Heavy showers and hailstorms were interspersed with sunny intervals. The ground was very wet and I was wearing lightweight fabric boots recently bought and they were not up to the job. I will have to buy some new leather boots.

As I write this on Friday 6th November I have sad news which may be relevant to some readers. On Wednesday 4th November I attended Jack Isaac’s funeral in Bradford. Jack was one of the informal group, mainly from the Bradford area, that went off climbing in The Lakes in the sixties basing ourselves on Langdale and later Keswick where The Yorkshire Mountaineering Club had a cottage – most of us were members of the YMC. Jack was a couple of years older than me, He was a woolsorter by trade. He had an irascible nature and was given to frequent argument and strong opinions but was a staunch member of the group and well liked by all. The most abiding memories of Jack were his oversize Primus stove accompanied by a full size chip pan, his home rolled liquorice paper cigarettes, and his phenomenal knowledge of jazz.

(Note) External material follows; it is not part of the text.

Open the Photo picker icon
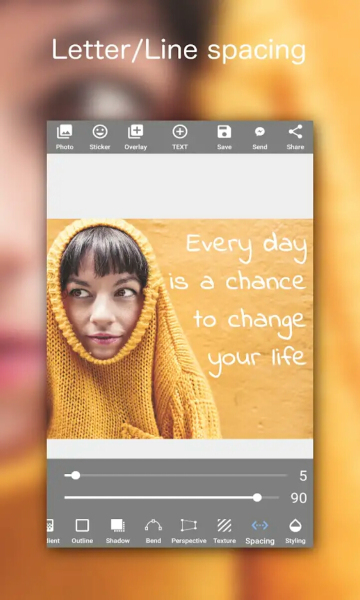 coord(64,137)
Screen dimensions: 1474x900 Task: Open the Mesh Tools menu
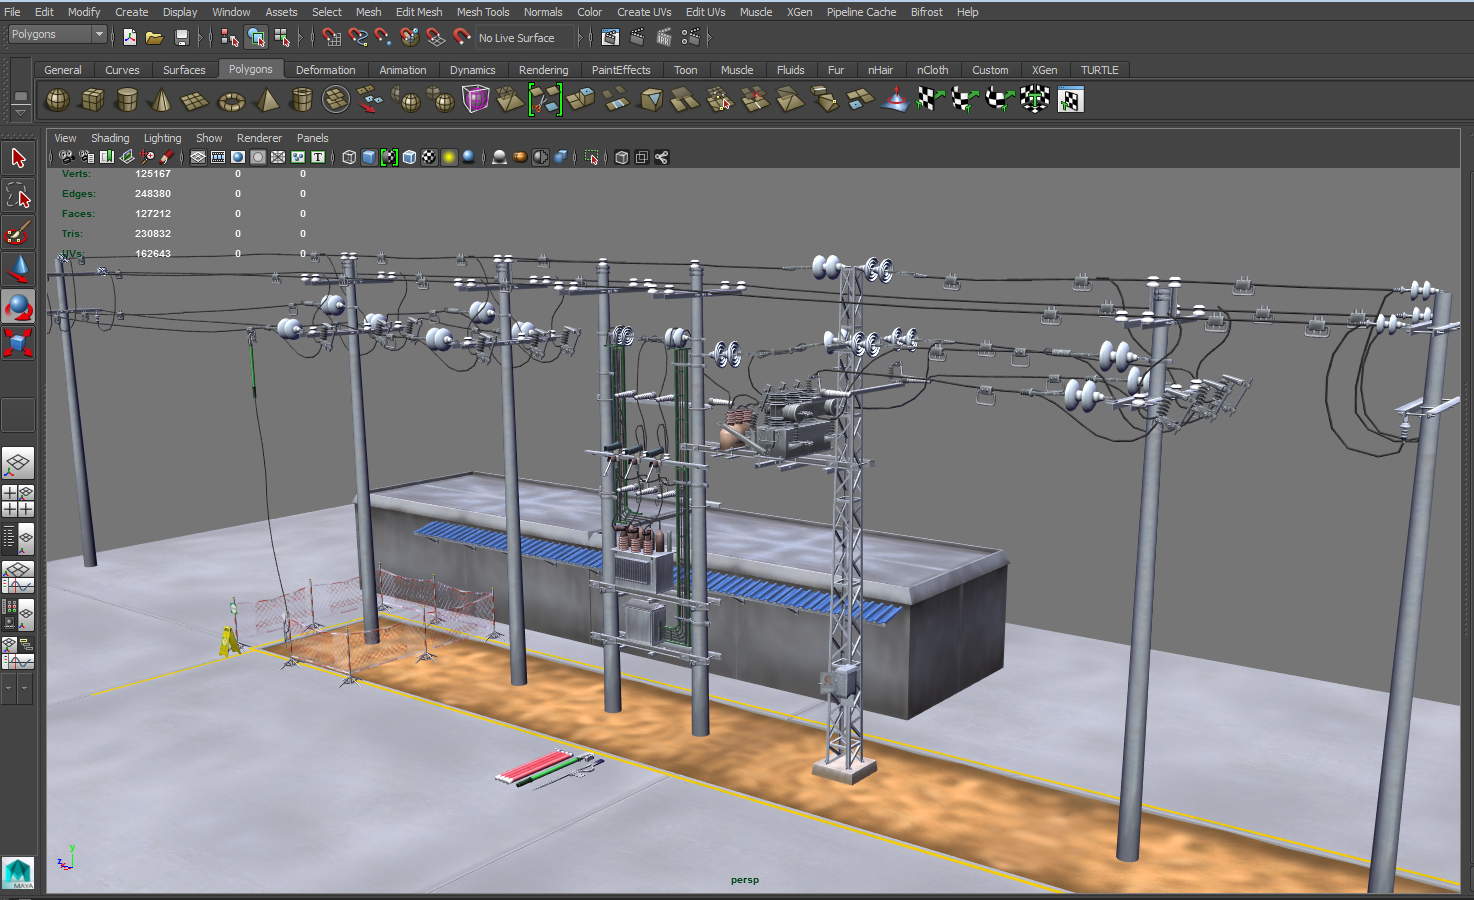[x=483, y=12]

Amongst a total of about thirty at the funeral there were present from our old group: myself, John Ellis, Peter Mansridge, Brian and Jean Lancaster, Terry Saunders, Douglas (Freddie) Milnes, Chris and Joan Durkin, and Pete and Linda Hindle. Malcolm (Sol) Lomas had a previous engagement impossible to cancel and sent his apologies and condolences.

Monday, 2 November 2009

43 The Dog Lead

The “49 campaign” outlined in my last post started on Thursday 29th October with the ascent of Middleton on the northern edge of The Howgills south of the A 685 and near Tebay.

Height - 486m (1594ft)

Distance - 9.5 miles – 5 hours

Total Ascent – 781m (2562ft)

I intended to include Green Bell trig to the east, but aborted this plan for lack of time, but its part completion added much descent and ascent that would have been avoided with a simple there and back route to Middleton. This was the longest, and most strenuous walk I have done since my leg infection.

Three hundred yards from the start I thought I had left my waterproof in the car. I left my rucksack trackside and trekked back to the car but the waterproof was not there. Of course I found it back at the rucksack. I then missed Jake’s dog lead which I remembered setting off with round my neck. Jake is now thirteen and acquired this lead when Jill got him as a pup; it is a ragged much used item that claims a good dose of sentimental attachment for Jill, so I felt obliged to track it down. I went all the way back to the car again and found it in the boot. Are “senior moments” just a cliché or have I been doing this sort of thing all my life?